Yet similar self-assessments are drawn every day by the initiators of failed plans. An investment manager making risky bets complains that the market turned against them. A business executive says it was impossible to foresee changed circumstances that sank a project.

It’s always tempting to blame fate and bad luck alone. But when ventures fail, it’s more often a collaboration with poor preparation based on an overly optimistic assessment of the odds at hand.

How Optimism Undermines Preparation
Optimism is the fuel of adventure and the great undertakings in our lives. It’s embedded in the flash of inspiration and the beautiful vision of what might be achieved by the journey’s end.

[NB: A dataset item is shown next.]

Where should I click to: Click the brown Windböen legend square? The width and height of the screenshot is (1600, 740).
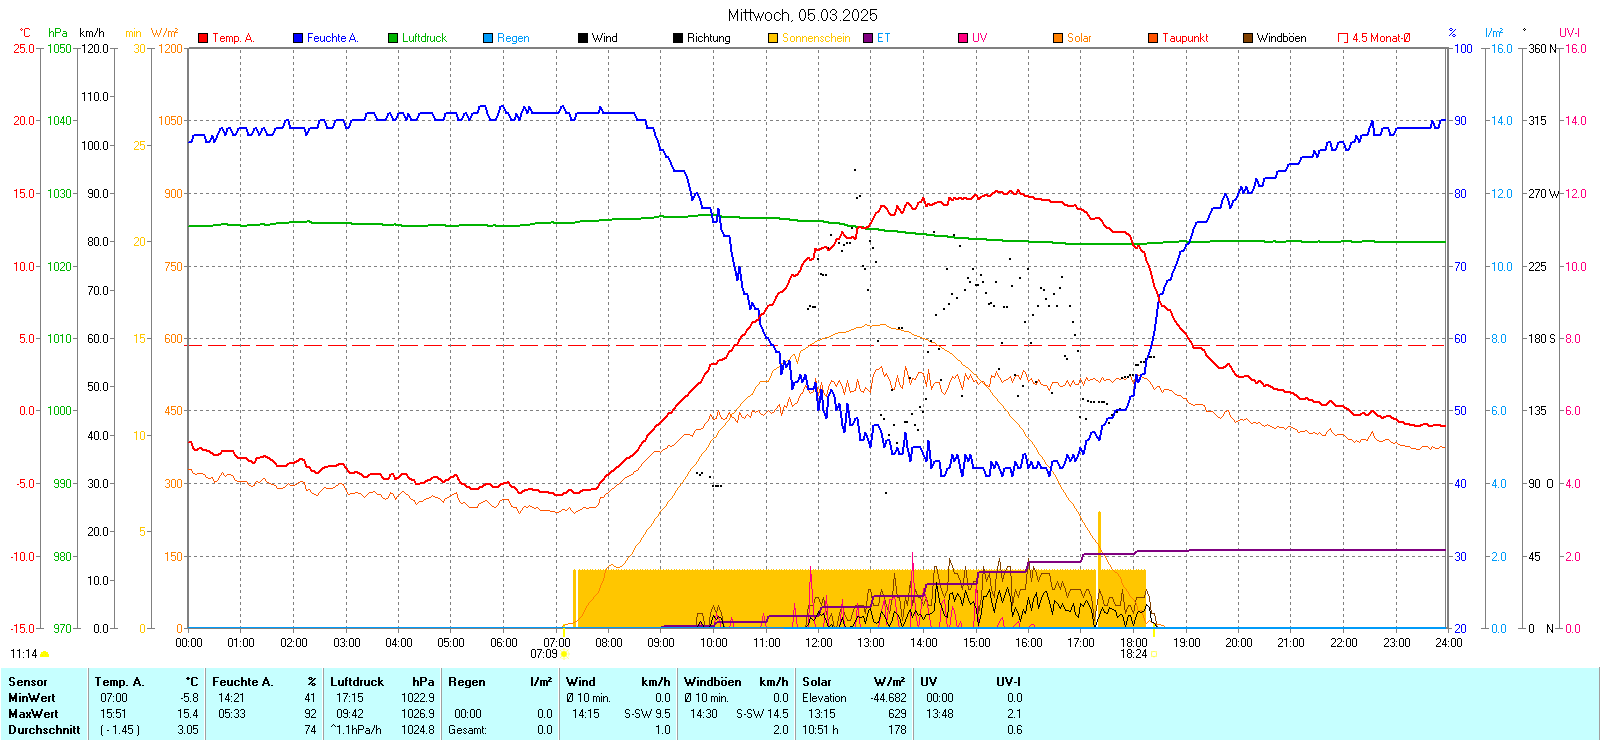1248,38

But as Nobel Laureate Daniel Kahneman has noted:

 

Most of us view the world as more benign than it really is, or our own attributes as more favorable than they truly are, and the goals we adopt as more achievable than they are likely to be. We also tend to exaggerate our ability to forecast the future, which fosters optimistic overconfidence.1

 

Such optimism, he explains, is more than wishful thinking; it derives from cognitive biases that are biologically hardwired into us. These biases encourage us to focus only on our goals and circumstances rather than drawing on the broader experience that others have had with our situation. They egg us on to believe that our skill and personal efforts will determine an outcome more than luck, and they persuade us to “focus on what we know and neglect what we do not know.”2

Derreumaux may well have believed that the obstacles he encountered were peculiar to his situation. However, it was common knowledge that breaking away from the strong currents near the California coast was “excruciatingly difficult.” The year before, a rower had spent six weeks being sucked south by those currents toward Baja. Just before Derrremaux’s launch, an Australian rower leaving from Monterey had gotten “trapped in a tunnel of unrelenting northerly winds'' and had written a blog post “praying for a change in winds, calmer and more westerly, and less sea sickness.”

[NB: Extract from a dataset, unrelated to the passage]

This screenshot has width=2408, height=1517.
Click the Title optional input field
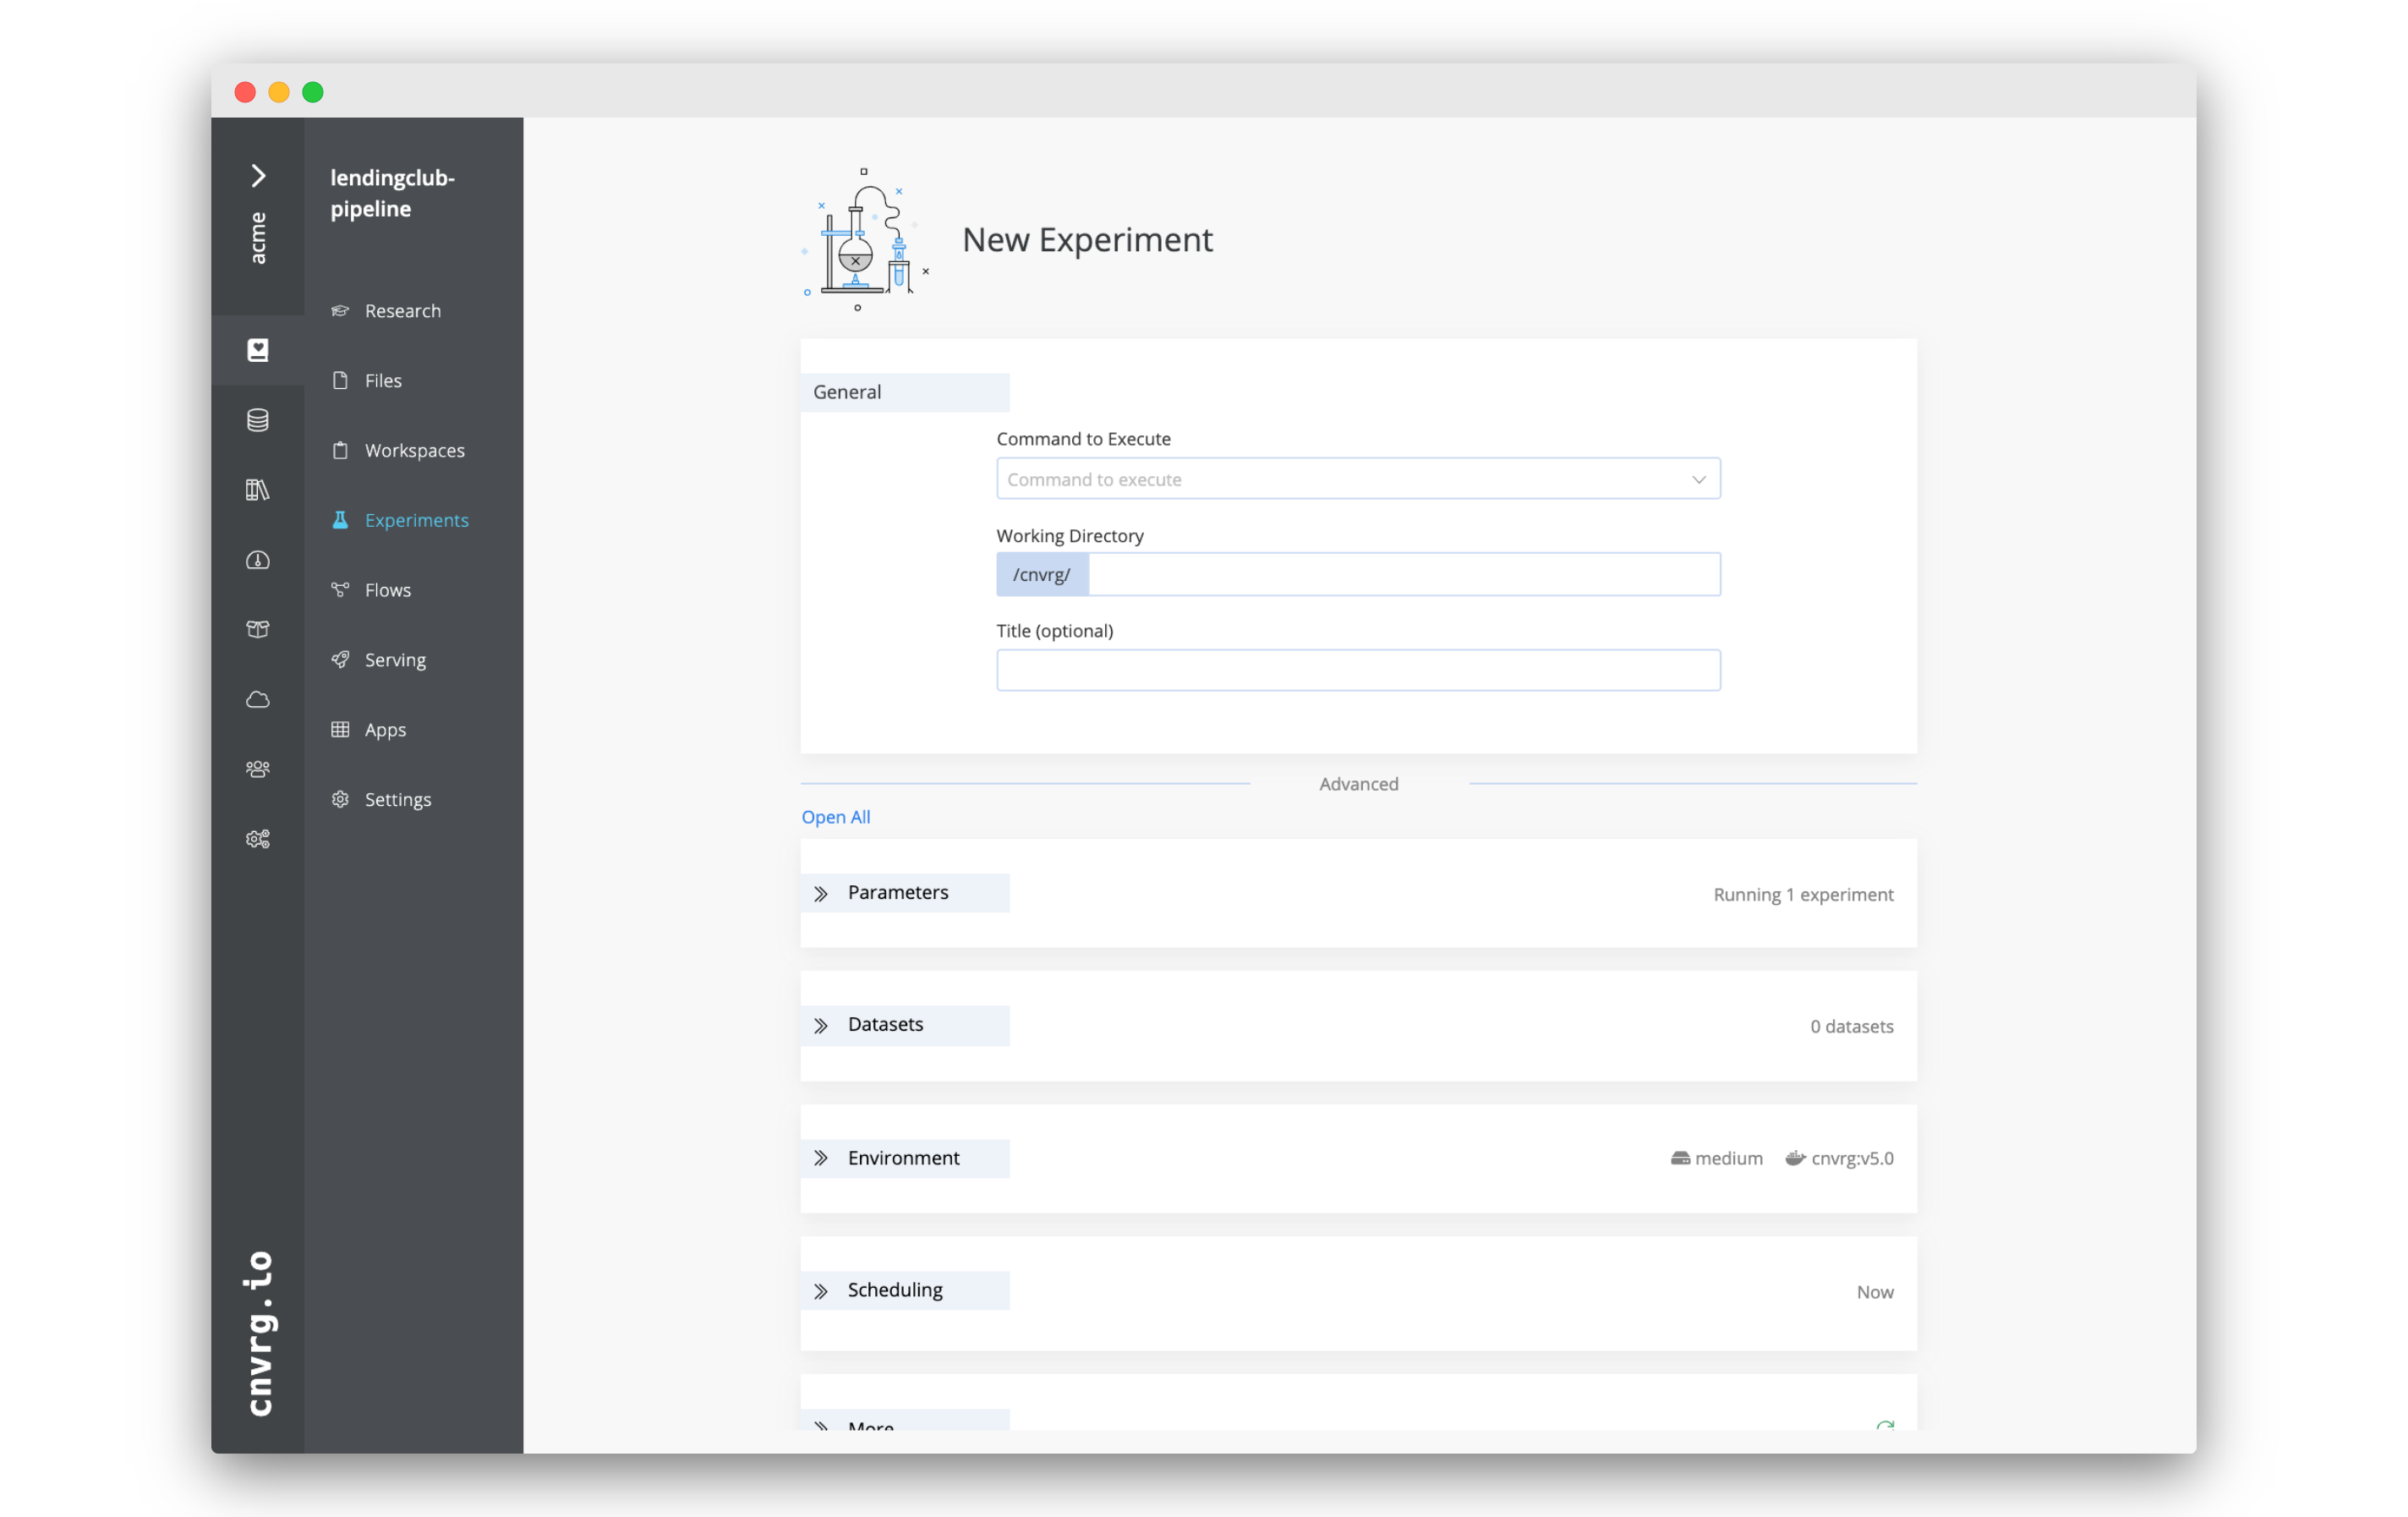click(1358, 670)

Even if Derreumaux had read the blog post, though, it probably wouldn’t have changed his plans. As Kahneman explains, the nature of cognitive biases is such that they can create blind spots which prevent us seeing even the evidence of our own experience, much less that of others.

He recounts a story about leading a project to develop a textbook and asking team members to estimate how long it would take them. One member with previous experience knew that many similar projects had failed and those that didn’t had taken seven years on average to complete. Yet he still predicted, along with everyone else, that it would take only a couple of years to produce the textbook. It took eight years and by then the publisher was no longer interested.

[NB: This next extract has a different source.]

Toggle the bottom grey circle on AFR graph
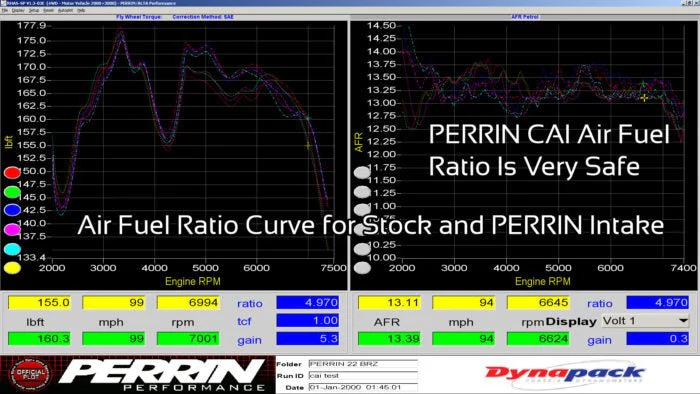700x394 pixels. [362, 268]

Personal Finance is Fertile Ground For Optimism
Businesses and institutions routinely fall prey to the optimistic view. Executives low-ball cost estimates for their projects to get them approved; pension plans project rosy investment returns to avoid contributing as much for employees; commercial landlords and lenders tell themselves building occupancy rates will spring back to previous levels once the pandemic subsides.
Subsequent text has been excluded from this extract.